« On ne peut pas tout faire à la fois. Gouverner, c’est choisir »
Pierre MENDES FRANCE (1907-1982) – Ancien président du conseil et jamais dans l’erreur
Le centrisme, une idée qui fait son chemin. Premier à dénoncer en 2007 l’envol des déficits budgétaires et reprenant par là un vieux refrain de Raymond Barre, François Bayrou a aussi réussi à imposer dans le débat public l’idée d’un gouvernement d’union nationale face à la crise regroupant autour de lui aussi bien des hommes politiques de droite que de gauche, pourvu qu’ils soient compétents et de bonne volonté.
La droite et la gauche ne sont pas d’accord ? Qu’importe, le centre piochera les meilleures idées de chacun et réconciliera tout ce petit monde. Voila un mythe politique bien français, croire que dans les moments difficiles tout le monde va oublier ses querelles et les enjeux de pouvoir pour collaborer au redressement de la patrie en danger. L’Union sacrée de 1914 ou le gouvernement provisoire de 1944 en sont, il est vrai, deux souvenirs frappants.
Ainsi, les gouvernements de coalition ont souvent bonne presse. Mais si l’union fait la force, elle le fait le plus souvent entre partis de même bord politique. Les alliances entre partis de droite (RPR-UDF) ou de gauche (la gauche plurielle, le Front Populaire, le Cartel des Gauches) sont en effet habituelles, mais il est plus rare de transgresser les frontières politiques.
Ou alors c’est pour en transgresser l’esprit et mieux mettre le doute dans celui de l’adversaire. A l’image de l’ouverture, inventée sous le gouvernement Rocard en 1988, et qui appliquée à la sauce sarkozienne aura consisté à chercher des recrues et l’affaiblissement de l’adversaire, que ce soit le PS de François Hollande (Eric Besson, Jean-Pierre Jouyet, Frédéric Mitterrand) ou le Modem de François Bayrou lui-même (Hervé Morin, Michel Mercier).
Ce goût pour le gouvernement de tous à la fois est assez symptomatique de la difficulté française à vivre la démocratie. Il revient souvent en effet à privilégier un gouvernement de technocrates comme le fait en ce moment l’Italie, où une seule solution - administrative - détient la vérité, où l’on nie la dimension normative de la politique et des choix de société, où l’on veut tout simplement voir des têtes nouvelles en gueulant « Tous pourris ».
Or la démocratie telle qu’elle a été imaginée ne consiste-t-elle pas en un gouvernement d’une seule couleur politique et qui donne la couleur, équilibré par des contrepouvoirs et une opposition constructive, qui remet régulièrement en jeu son pouvoir en acceptant l’alternance ? L’alternance justement, n’est-ce pas opter à tour de rôle entre deux grandes options de société ?
Car s’il veut donner de la voix à une possible troisième voie, Bayrou est avant tout un homme de la démocratie chrétienne, libéral bon teint qui se travestit de temps en temps des habits de la gauche.

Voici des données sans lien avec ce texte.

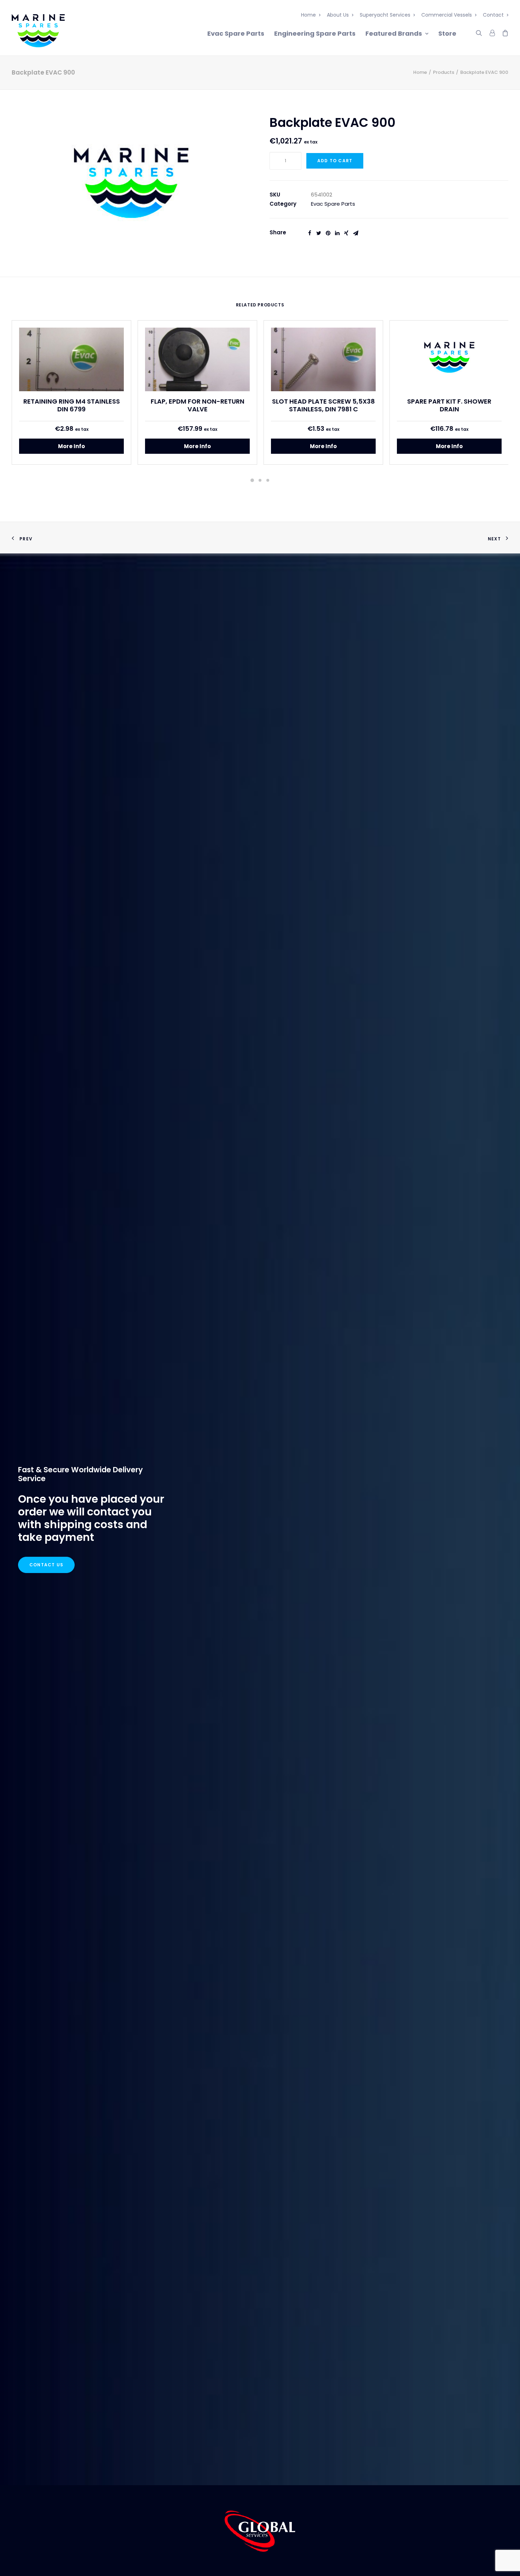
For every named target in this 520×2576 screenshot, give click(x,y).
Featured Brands (393, 33)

Deux fois ministre de l’Education dans un gouvernement de droite, c’est bien au centre droit qu’il appartient, même s’il risque d’appeler à voter à gauche au 2ème tour.
Il n’est en réalité qu’un choix de substitution pour ceux qui rejettent les deux favoris et n’osent pas voter FN. Il n’existe qu’en réaction, le centre n’étant jamais que ce qui se trouve entre la droite et la gauche. Alors que chacun reste à sa place et propose sa vision de l’avenir pour notre société, afin que ne se généralisent pas dans notre classe politique les retournements de veste qui sont si courants outre-Atlantique entre démocrates et républicains.